_Stored data entries:_

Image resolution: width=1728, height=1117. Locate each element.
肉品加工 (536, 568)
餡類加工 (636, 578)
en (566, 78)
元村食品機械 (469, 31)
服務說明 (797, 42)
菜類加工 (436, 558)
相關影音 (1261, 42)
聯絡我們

_Directions for this task:_ Each record above should be set down again in its exact wording.

_Answer section:_
Image resolution: width=1728, height=1117. Locate each element.
肉品加工 (536, 568)
餡類加工 (636, 578)
en (566, 78)
元村食品機械 (469, 31)
服務說明 (797, 42)
菜類加工 (436, 558)
相關影音 (1261, 42)
聯絡我們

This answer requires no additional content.